[DATA RECORDS]

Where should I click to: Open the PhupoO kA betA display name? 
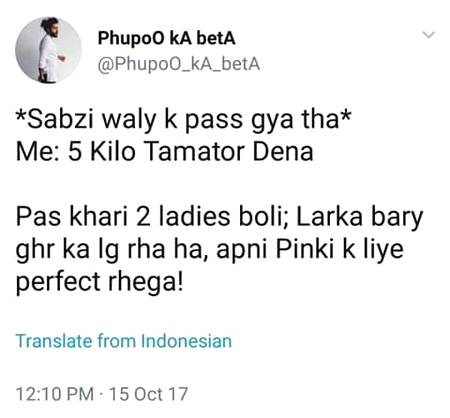(x=166, y=39)
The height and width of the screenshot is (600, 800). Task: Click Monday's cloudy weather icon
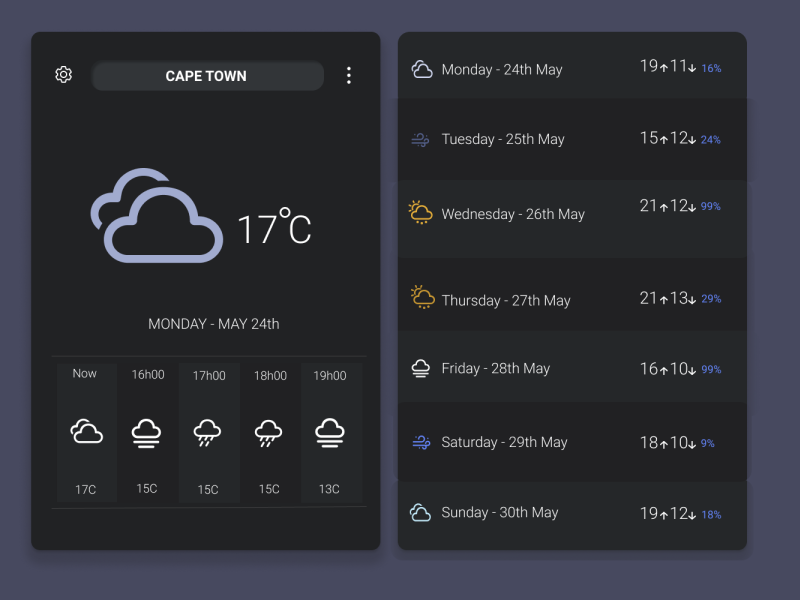(x=421, y=69)
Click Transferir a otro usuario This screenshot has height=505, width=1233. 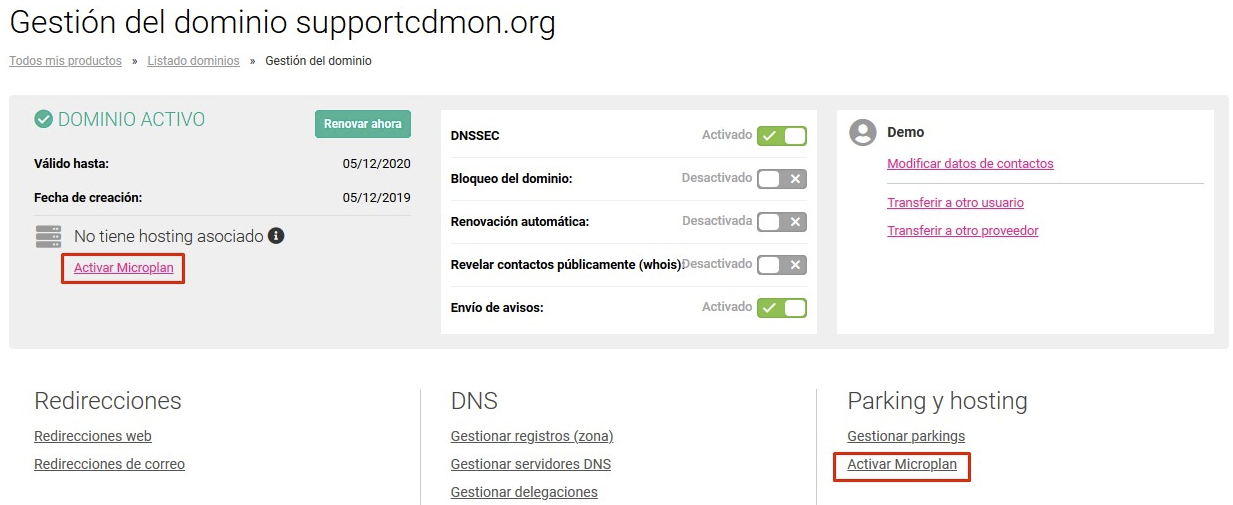pos(955,202)
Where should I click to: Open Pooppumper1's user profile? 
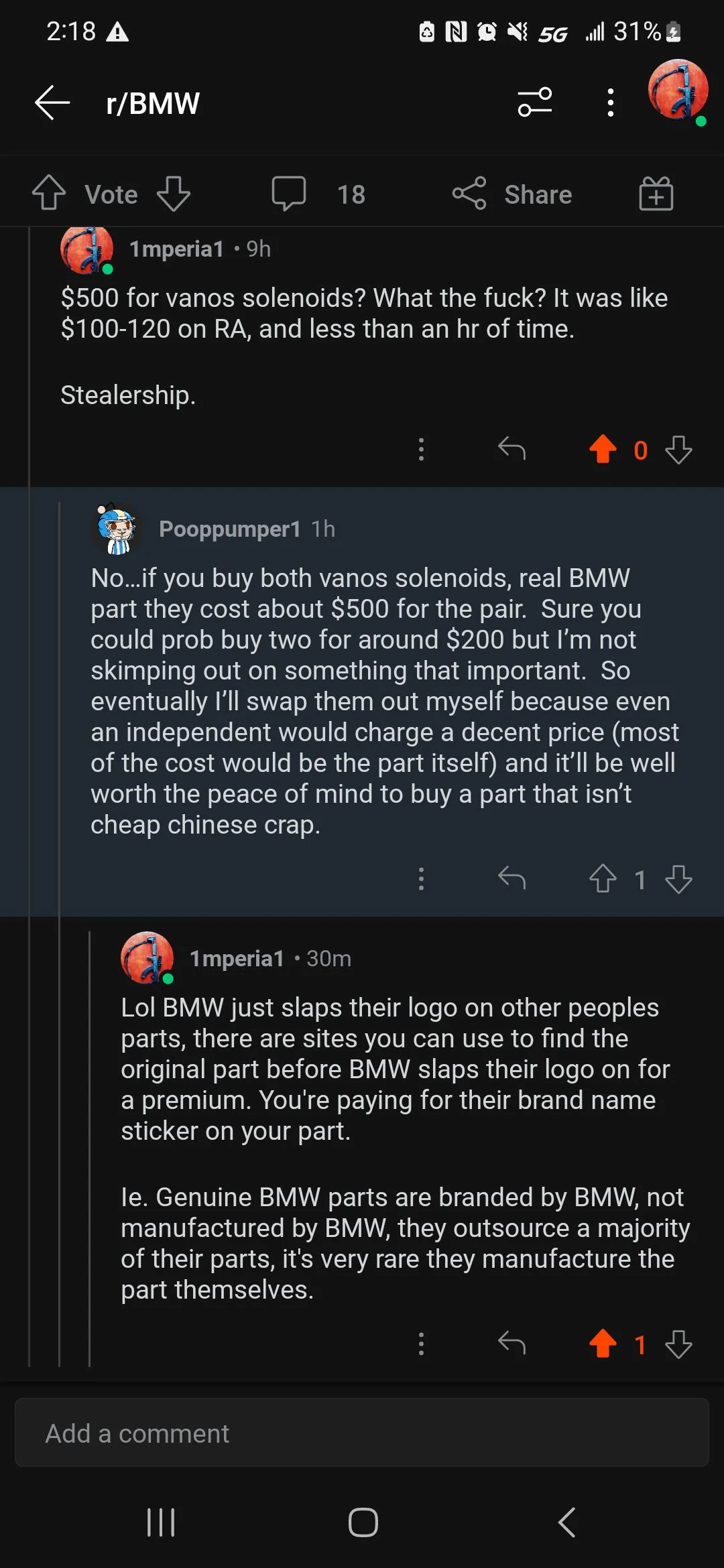tap(229, 529)
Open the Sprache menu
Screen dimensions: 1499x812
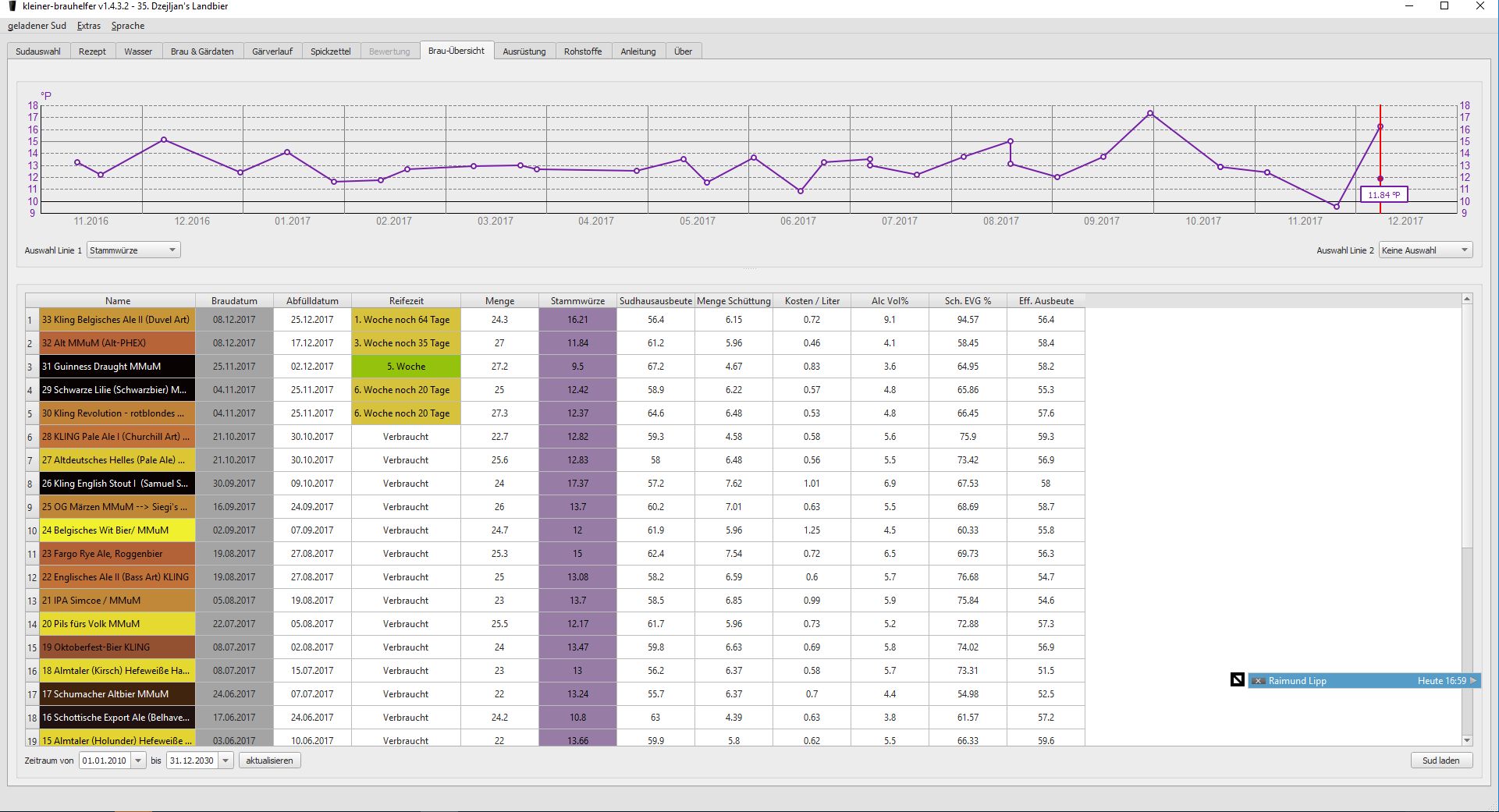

[/DATA RECORDS]

**WHAT THIS TASK INVOLVES:**
Only the lines from the one holding "Open the Sprache menu" through the end of the records belong in the answer, copied exactly and without pictures.

**RESULT FOR THIS TASK:**
Open the Sprache menu
Screen dimensions: 1499x812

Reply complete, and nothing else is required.